Excerpt from Bulletin of the Lloyd Library: Of Botany, Pharmacy and Materia Medica
Samuel Thomson. In presenting this Bulletin of the Lloyd Library, the editor finds it necessary to deviate from the methods adopted in the publications heretofore offered in our Reproduction Series. In the preceding issues, the aim has been to present fac similes of each work, even to the copying of gross errors, and the imitation, as far as possible, of both the type and the manuscript form of the publication. In the present Bulletin such a method is impossible, owing both to the extent and cosmopolitan nature of the publication we are presenting, and to the fact that our aim is to portray the man, and picture conditions of that period, rather than to present in full any one or more of his works. In our opinion, a comprehension of this remarkable man can be accomplished only by bringing the reader into touch with conspicuous phases of his life and examples of his methods, as well as by a realization of his ideals, as shown by the efforts and the sacrifices he made, in the face of the most pronounced resistance to his processes. This we aim to do in the pages that follow.
In our opinion, this Bulletin will give to the reader a fair picture not only of the man before us, but also of the conditions that, at the time mentioned, dominated the disciples of the healing art in America. To this we may add that one can not now easily enter into the problems of that day concerning medicine and the practice of medicine.
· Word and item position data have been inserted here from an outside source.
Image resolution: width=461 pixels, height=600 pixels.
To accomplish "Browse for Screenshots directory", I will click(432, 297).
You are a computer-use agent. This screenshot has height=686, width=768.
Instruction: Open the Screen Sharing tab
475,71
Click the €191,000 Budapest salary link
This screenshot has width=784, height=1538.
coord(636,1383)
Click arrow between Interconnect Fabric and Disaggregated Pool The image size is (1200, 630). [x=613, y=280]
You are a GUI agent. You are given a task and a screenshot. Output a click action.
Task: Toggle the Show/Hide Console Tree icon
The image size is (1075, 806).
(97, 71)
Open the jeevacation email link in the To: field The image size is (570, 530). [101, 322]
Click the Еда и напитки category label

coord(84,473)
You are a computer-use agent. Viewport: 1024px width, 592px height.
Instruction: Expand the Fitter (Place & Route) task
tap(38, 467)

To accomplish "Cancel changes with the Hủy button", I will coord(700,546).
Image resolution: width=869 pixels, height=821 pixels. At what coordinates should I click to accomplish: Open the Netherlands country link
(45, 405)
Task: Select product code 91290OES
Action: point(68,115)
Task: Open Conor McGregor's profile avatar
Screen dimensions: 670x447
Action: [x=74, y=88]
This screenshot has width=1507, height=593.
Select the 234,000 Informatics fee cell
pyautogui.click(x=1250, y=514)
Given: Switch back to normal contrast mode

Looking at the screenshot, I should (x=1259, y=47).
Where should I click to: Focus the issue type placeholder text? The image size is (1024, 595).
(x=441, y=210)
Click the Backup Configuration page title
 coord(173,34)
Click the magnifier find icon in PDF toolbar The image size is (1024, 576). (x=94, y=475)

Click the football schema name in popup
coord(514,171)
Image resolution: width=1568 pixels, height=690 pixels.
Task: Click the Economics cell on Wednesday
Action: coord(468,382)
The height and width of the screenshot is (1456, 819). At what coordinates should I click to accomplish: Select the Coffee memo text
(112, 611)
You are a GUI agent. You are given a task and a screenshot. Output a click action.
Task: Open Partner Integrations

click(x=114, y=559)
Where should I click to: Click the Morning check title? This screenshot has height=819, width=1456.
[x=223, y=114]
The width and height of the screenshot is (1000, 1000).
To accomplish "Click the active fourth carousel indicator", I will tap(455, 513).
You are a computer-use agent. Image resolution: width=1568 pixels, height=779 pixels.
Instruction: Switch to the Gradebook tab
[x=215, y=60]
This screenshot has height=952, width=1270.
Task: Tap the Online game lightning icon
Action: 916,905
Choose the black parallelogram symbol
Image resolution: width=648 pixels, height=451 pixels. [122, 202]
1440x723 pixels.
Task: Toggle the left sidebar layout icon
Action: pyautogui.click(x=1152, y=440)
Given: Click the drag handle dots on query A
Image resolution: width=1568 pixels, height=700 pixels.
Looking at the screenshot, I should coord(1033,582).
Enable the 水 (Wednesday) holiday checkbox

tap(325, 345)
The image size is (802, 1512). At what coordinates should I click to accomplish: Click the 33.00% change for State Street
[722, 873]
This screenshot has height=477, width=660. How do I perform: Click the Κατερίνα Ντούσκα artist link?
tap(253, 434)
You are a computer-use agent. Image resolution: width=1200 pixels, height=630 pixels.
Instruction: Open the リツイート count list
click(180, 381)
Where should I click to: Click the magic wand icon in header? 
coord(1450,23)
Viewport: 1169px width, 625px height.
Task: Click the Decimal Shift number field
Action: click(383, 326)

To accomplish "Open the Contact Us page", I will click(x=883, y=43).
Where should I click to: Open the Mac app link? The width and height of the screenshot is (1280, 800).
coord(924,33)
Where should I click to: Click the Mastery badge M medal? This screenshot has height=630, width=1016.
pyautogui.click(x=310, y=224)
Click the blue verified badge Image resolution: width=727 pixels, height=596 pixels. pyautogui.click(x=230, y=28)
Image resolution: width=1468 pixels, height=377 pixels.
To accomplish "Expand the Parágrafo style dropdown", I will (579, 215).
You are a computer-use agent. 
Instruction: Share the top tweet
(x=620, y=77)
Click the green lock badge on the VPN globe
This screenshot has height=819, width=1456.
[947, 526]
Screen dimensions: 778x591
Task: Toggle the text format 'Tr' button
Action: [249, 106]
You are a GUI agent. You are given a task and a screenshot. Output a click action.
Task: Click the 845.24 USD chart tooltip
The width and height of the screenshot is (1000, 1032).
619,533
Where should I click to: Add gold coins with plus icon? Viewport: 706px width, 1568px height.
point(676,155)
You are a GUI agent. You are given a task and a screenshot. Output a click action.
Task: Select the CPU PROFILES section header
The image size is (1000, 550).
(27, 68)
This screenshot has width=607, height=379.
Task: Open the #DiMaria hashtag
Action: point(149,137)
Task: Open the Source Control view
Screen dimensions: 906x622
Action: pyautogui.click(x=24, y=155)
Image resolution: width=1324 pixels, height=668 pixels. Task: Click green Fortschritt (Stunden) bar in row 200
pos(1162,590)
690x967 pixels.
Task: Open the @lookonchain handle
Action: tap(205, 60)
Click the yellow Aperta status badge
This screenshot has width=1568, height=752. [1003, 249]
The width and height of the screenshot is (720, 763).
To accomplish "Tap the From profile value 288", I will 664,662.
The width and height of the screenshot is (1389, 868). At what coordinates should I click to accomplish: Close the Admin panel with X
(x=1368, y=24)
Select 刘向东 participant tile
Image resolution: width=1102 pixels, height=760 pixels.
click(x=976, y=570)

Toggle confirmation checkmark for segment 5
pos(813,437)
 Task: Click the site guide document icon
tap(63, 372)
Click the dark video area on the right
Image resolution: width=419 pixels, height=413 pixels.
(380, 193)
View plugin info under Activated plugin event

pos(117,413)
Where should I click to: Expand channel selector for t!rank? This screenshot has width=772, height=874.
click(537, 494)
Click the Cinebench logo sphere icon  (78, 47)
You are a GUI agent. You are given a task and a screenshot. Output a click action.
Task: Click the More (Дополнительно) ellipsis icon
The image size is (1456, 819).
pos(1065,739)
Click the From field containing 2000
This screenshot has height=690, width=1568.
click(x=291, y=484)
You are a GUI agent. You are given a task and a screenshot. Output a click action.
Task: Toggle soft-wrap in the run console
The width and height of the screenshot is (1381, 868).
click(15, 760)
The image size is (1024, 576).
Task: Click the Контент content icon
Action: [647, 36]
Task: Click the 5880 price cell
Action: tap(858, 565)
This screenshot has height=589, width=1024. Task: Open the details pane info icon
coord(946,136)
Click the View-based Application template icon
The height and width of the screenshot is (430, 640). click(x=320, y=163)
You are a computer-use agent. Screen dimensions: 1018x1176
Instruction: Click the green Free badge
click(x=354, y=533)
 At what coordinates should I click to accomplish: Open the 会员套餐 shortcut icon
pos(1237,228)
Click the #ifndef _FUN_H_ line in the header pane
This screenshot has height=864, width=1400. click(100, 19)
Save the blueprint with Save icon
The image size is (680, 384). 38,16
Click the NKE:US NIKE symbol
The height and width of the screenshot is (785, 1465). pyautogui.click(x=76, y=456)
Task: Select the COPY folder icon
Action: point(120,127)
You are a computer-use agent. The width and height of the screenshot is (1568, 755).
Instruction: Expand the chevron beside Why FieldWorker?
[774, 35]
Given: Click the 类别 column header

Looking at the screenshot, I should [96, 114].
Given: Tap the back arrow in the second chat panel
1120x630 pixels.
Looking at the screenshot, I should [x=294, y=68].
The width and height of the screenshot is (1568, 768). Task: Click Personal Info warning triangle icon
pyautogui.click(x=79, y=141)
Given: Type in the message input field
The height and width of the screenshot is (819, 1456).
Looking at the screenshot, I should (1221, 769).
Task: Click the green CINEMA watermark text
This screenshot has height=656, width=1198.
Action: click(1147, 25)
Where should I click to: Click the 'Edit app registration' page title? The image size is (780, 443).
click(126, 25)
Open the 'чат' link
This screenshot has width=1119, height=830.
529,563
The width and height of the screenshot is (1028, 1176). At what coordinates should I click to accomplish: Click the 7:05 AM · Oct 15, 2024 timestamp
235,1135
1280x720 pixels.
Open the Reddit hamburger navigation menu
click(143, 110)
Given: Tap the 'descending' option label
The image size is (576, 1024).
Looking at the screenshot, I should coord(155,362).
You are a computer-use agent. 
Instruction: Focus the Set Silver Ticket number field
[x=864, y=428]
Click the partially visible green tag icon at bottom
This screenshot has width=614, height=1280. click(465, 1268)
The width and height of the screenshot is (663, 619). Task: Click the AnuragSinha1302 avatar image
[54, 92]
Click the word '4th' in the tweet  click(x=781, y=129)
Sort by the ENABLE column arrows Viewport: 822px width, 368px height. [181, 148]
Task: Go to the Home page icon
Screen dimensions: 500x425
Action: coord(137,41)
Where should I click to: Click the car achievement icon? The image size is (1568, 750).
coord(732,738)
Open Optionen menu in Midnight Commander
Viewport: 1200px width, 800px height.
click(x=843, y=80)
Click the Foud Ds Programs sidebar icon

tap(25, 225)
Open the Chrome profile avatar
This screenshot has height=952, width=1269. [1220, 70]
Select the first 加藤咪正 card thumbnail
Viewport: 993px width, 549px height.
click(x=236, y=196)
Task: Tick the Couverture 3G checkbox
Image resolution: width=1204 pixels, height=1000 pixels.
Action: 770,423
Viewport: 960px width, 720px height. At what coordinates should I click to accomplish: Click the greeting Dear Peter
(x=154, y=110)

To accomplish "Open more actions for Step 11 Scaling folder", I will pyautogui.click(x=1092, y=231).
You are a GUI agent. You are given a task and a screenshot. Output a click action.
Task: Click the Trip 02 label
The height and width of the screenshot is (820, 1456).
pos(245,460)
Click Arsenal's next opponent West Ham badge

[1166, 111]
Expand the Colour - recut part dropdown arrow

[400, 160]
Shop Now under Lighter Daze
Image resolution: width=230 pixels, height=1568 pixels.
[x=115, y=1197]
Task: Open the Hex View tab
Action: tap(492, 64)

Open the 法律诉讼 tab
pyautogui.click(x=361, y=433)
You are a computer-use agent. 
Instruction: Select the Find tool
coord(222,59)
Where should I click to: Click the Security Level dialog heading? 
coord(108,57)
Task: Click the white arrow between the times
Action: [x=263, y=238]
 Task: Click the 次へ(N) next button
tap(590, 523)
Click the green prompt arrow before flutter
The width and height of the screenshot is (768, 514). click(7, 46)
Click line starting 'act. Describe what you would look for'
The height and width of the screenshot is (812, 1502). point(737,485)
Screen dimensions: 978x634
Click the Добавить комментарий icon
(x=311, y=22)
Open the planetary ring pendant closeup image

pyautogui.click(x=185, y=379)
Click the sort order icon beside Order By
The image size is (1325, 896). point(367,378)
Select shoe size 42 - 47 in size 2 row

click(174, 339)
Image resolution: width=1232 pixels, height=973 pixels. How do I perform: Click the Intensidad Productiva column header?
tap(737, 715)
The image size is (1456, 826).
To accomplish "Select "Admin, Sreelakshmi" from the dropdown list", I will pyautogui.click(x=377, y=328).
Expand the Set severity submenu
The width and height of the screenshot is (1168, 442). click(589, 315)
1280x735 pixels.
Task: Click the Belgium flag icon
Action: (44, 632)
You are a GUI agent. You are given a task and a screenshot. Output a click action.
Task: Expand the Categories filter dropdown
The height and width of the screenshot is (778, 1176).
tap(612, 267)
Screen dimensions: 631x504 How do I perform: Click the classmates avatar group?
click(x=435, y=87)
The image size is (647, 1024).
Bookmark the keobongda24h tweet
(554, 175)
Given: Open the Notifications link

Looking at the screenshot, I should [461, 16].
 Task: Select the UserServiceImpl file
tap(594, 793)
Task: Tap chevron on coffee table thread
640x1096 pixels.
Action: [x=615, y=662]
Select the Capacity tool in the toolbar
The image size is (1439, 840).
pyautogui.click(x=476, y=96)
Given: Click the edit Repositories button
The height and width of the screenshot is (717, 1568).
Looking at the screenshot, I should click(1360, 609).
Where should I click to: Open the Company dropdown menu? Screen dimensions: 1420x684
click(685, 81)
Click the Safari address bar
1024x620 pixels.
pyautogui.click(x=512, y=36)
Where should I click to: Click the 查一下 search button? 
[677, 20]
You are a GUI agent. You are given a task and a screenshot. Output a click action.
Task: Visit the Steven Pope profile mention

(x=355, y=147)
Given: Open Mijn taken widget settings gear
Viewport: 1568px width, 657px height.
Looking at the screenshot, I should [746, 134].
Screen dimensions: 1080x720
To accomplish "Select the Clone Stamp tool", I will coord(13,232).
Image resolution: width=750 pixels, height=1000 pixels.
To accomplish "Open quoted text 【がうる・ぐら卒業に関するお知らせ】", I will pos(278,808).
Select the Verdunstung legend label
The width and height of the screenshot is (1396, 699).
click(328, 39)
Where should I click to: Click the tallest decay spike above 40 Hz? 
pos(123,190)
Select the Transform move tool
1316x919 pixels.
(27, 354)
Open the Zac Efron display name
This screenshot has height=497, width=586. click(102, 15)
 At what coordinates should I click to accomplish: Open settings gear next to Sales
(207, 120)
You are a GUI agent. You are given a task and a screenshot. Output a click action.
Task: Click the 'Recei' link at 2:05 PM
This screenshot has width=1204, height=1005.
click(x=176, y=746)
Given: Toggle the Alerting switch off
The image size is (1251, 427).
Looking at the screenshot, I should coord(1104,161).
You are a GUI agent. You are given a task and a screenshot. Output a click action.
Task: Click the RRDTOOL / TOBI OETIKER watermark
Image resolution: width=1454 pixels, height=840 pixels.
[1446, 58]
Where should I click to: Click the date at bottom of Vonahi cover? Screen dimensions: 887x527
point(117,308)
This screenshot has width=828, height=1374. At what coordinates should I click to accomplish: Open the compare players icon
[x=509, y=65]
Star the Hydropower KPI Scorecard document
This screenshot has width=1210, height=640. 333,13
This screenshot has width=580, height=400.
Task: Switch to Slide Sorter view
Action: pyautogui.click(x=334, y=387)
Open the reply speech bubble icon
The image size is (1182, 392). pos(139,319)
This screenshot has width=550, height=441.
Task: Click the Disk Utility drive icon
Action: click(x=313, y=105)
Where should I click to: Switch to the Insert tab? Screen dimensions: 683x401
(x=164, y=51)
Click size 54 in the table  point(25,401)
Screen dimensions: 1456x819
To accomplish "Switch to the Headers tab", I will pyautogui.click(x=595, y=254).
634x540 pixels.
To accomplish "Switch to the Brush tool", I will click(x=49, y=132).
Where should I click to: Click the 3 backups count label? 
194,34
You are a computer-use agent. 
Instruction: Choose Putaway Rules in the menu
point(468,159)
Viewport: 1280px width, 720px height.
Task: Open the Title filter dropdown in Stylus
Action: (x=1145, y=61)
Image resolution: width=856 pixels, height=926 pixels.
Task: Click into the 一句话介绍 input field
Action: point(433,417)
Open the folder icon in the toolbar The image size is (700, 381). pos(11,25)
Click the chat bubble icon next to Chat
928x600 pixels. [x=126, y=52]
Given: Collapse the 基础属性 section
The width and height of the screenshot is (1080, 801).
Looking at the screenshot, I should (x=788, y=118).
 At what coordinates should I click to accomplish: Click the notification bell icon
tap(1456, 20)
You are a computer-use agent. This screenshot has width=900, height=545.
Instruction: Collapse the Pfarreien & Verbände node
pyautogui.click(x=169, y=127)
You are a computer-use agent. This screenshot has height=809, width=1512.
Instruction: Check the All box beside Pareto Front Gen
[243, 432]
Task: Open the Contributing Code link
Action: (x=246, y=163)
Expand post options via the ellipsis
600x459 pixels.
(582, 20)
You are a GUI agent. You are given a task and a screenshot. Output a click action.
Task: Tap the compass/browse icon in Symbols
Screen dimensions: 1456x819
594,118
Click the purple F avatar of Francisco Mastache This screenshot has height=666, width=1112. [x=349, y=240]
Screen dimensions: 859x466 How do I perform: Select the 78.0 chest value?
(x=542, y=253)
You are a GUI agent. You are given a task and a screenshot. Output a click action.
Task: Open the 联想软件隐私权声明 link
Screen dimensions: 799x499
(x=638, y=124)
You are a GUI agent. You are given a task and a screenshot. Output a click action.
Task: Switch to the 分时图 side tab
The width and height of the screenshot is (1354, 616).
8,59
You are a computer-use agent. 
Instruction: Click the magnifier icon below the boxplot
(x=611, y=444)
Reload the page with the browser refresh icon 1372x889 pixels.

The passion, the dogmatism, the vituperation of the period, the suppression of free thought and investigation outside authority, is a something that can not now be expressed or readily appreciated. But a touch of it all can be grasped and partly comprehended by noting the evolution that has taken place in the fields of American pharmacy and medicine since the beginning of the last century; by contrasting present conditions with the period typified in the record of Samuel Thomson.
The New Guide to Health, whose title-page is given in fac simile, was first issued by Samuel Thomson in 1822.It passed rapidly through many editions, some of them exceedingly large, but with few changes other than supplements, as shown in the Additions, reproduced by us, pages 50-54.